Ces coureurs de bois, des hommes à la vie tumultueuse, furent un important apport à la pénétration de la Nouvelle France en plein coeur de l’Amérique.
On jalouse ces frondeurs indépendants à la fois l’objet de mépris et d’envie par les colons. Leur vie sans contrainte sur l’eau et dans les bois appartient au mythe de ce qui sera plus tard connu sous le nom de «frontiersman» nord-américain.
Chaque engagement de ces hommes faisait l’objet d’un contrat devant notaire. Quelque 2500 contrats d’engagement ont fait l’objet d’acte notarié.
Le coureur des bois appartient à toutes les classes sociales: immigrant récent, habitant, fils d’habitant, artisans aubergiste, notaire; même des fils de bourgeois qui voulaient s’évader de la routine, des contraintes sociales.

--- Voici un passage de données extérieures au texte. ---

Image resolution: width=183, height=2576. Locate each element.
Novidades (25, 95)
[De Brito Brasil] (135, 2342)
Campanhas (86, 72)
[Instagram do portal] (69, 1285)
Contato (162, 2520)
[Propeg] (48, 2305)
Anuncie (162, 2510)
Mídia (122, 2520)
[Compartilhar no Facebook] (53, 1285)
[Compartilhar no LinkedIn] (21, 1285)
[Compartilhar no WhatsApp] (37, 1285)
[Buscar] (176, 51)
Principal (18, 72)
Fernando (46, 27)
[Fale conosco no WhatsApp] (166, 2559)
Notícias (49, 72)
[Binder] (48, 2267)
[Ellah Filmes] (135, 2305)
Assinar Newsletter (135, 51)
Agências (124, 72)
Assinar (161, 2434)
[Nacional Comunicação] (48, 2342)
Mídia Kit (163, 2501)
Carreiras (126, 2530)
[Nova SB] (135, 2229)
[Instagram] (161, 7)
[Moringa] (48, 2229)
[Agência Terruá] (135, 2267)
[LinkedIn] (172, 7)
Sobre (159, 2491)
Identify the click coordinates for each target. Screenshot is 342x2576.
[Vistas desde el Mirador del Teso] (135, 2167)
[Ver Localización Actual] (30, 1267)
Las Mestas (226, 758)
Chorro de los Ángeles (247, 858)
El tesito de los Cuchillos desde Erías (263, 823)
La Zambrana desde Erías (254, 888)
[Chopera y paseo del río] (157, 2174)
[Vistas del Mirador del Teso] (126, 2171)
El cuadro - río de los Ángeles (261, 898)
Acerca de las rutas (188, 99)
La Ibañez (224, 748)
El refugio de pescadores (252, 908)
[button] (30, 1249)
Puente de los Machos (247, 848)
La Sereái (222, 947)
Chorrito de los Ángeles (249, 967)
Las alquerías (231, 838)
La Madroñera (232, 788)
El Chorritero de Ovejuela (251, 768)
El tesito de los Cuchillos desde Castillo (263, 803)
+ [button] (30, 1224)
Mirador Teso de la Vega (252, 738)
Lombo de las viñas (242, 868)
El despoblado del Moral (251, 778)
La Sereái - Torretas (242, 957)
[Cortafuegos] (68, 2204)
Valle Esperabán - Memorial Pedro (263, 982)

Ces coureurs des bois sont en général des jeunes gens dans la force de l’âge, des aventuriers qui ont le goût des grands espaces et de la liberté. Hardis, ils aiment l’imprévu de la forêt et des voies d’eau, ils sont joyeux malgré le labeur et les privations, ils restent courageux, persévérants et débrouillards, ils savent s’entendre avec les Indiens.
Rien de plus difficile et de plus dur à manoeuvrer qu’un canot chargé à plein bord, et rien de plus exténuant que le transport à dos des canots mouillés, des provisions et des marchandises dans les portages.
Beaucoup de ces coureurs des bois épousèrent des femmes indiennes et donnèrent naissance à ce qui sera connu comme les Métis de l’Ouest. La plupart des femmes qui avaient épousé un coureur des bois en étaient fières, sachant qu’elles seraient bien traitées. De leur côté, ces femmes furent pour les voyageurs de vaillantes compagnes.
Le coureur des bois est plein d’envie de faire belle figure en revenant chez lui, faisant étalage de récits fantastiques. Quand nous étions enfants, des grand’oncles nous racontaient ces récits qu’ils avaient eux-mêmes entendus de leurs vieux, en y ajoutant évidemment leur grain, les rendant plus fantastiques.
On pourrait associer ce récit à un conte de Noël. Aussi je profite de l’occasion pour souhaiter de Joyeuses fêtes à tous les intervenants ou lecteurs de ce Forum.
Hymne:
De l’Indien, j’ai l’insouciance,
L’ouïe et l’intrépidité
Pareil mépris de l’existence,
Pareil amour de la liberté.
Le LIEN donne une description avec illustrations de la vie d'un coureur des bois.
http://www.geocities.com/marcel_mer/coureursbois.html
Jacques V.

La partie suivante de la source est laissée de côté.